Feb 6, 2021 at 10:00 — 14:00 (GMT)

An introduction to the history of art on the web through the critical lens of Flatness. We will discuss key political questions of embodiment and disembodiment in relation to digital expression along with practical insights into curating and presenting work online.

This workshop will appeal to those with an active interest in achieving in social justice and alternative forms of encountering art online to the main social media channels and institutional platforms.

Using Flatness as a case study we will consider often overlooked histories of the web and the cultural specificities of the online for interacting with networked artworks as well as discussing related questions of audiences, professionalism and solidarity. For example, what kind of experiences can be created online compared to physical galleries? Who might feel addressed and what kind of work might manifest in this context?

As well as discourses around the digital, Shama will share practical advice on developing website projects and building audiences for your work.

Live since 2013, Flatness is a long-running project curated by Shama Khanna offering artists and audiences a space for creativity away from structurally unjust institutions and market-led forces of the web.

This long-term research and commissioning platform for artists’ moving image and network culture decentres hegemonic narratives from the margins of the online. Flatness presents a porous context for artworks to be shared as part of a genuinely networked culture.

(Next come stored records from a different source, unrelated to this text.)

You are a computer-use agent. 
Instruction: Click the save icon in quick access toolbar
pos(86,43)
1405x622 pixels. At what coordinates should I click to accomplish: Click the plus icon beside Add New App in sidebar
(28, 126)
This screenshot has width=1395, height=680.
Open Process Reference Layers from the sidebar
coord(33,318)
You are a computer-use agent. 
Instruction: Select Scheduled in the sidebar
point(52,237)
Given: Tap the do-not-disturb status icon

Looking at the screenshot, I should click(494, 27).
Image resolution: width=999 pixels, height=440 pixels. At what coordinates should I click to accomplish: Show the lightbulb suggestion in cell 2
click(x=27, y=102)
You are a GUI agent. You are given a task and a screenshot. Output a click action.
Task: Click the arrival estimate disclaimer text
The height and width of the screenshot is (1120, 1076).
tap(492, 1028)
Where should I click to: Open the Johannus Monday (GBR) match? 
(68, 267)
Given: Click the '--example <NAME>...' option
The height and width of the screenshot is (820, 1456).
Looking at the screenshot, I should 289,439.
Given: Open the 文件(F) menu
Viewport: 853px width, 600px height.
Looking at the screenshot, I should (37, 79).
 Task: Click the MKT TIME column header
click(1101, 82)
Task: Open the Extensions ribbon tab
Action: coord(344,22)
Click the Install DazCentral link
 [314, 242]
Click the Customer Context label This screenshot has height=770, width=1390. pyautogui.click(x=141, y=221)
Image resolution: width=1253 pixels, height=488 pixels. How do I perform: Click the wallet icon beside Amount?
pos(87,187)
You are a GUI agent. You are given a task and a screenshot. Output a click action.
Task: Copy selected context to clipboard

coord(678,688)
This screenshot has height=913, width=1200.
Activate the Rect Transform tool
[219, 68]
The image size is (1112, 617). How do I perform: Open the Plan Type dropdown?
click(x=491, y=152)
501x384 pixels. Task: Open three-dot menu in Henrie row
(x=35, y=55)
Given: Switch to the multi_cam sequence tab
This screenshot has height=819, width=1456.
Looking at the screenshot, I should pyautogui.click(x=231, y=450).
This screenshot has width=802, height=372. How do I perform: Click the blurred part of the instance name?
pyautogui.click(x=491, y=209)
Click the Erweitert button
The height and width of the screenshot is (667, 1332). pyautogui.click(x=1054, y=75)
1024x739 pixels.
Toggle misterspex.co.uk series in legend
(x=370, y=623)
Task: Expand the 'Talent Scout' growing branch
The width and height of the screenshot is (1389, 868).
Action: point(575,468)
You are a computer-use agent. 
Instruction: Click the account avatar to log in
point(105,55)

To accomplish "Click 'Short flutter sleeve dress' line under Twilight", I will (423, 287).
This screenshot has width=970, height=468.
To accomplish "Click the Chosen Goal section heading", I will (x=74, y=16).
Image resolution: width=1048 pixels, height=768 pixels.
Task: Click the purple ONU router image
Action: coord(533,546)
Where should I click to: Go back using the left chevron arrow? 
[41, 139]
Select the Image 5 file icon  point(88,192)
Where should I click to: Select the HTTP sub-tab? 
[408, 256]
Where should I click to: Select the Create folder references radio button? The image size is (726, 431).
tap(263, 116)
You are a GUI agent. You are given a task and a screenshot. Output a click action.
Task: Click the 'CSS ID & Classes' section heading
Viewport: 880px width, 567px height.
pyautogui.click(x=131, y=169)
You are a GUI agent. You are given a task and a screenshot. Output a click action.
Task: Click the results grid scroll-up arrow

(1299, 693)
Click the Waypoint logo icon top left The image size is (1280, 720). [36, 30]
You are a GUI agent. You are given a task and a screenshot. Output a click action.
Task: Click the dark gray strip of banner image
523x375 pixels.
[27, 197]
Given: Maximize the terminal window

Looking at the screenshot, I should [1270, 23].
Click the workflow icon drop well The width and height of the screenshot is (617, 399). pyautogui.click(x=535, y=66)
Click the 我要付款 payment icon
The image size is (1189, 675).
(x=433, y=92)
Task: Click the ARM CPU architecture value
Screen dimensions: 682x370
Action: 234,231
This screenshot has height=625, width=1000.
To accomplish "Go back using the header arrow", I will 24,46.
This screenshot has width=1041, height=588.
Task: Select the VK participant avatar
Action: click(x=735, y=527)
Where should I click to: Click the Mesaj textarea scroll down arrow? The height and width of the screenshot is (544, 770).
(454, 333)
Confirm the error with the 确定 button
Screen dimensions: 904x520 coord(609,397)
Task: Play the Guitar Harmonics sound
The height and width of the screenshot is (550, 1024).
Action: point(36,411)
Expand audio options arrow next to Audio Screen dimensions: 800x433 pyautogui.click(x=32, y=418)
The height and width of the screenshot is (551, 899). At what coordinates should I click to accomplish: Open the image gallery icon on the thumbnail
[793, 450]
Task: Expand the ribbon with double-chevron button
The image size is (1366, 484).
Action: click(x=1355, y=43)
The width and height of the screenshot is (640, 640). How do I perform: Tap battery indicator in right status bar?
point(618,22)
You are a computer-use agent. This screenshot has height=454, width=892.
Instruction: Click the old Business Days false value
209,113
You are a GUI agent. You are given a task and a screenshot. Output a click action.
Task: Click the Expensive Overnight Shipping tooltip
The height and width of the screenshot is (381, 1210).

Flatness values artistic experimentation and embodied, durational experiences of art on the web. It is curated from the perspective of a queer Brown sick womxn with the aim of uplifting practices which similarly aim to dismantle intersectional oppression.

“… Yet the curation of a durational space for art on the web over the course of several years now begins to feel significant, harnessing this ephemeral and devalued space to fill it with extraordinary forms of being in the world. Supplementing a heritage of diasporic resourcefulness. Curating in the margins as a way of practicing accountability when the news constantly tests our nerves.

The idea of flatness has always felt grounding for me, trusting the intuition in one’s body when mustering strength against divisive forces. To quote Moten and Harney, who write about fugitivity as a mode of living together, which ‘cannot be shared as a model but as an instance’, spaces for desire and dreaming must be made and unmade every day to fortify against hate. My body overrode my efforts to work without love. I now dedicate my work to seizing the means of somatic recovery and encouraging a shamelessness around incapacity. To replacing a value system based on constant incentives to produce with an imperative to hold oneself, and each other, close.”

– Excerpt from ‘State of the Union’ by Shama Khanna commissioned for the exhibition ‘Thirteen Ways of Looking’ curated by Sylvia Theuri, available to read in full on

E: / Tw: @shama_khanna / IG:
she/ they

Shama Khanna is an independent curator, writer and educator from London via Kenya where they were born. Working within the UK and internationally for close to a decade, Khanna has curated numerous artists’ projects and commissions both independently and as part of collaborations with a range of organisations including: Keimena TV for documenta 14; Shades of Opacity for Jerwood Visual Arts; Aorist at Raven Row; Non-Linear screenings at Moderna Museet Malmö; LIMA in Amsterdam; LUX in London and Glasgow; Flatness at Chisenhale Gallery; Camden Arts Centre; Kurzfilmtage
Oberhausen; Rietveld Academie; and The Herbert, Coventry. As a writer they have contributed to Afterall, NANG, Art Monthly, Art Agenda, The White Review and Frieze. Khanna is a visiting lecturer at RCA and UAL and a Trustee of not / nowhere.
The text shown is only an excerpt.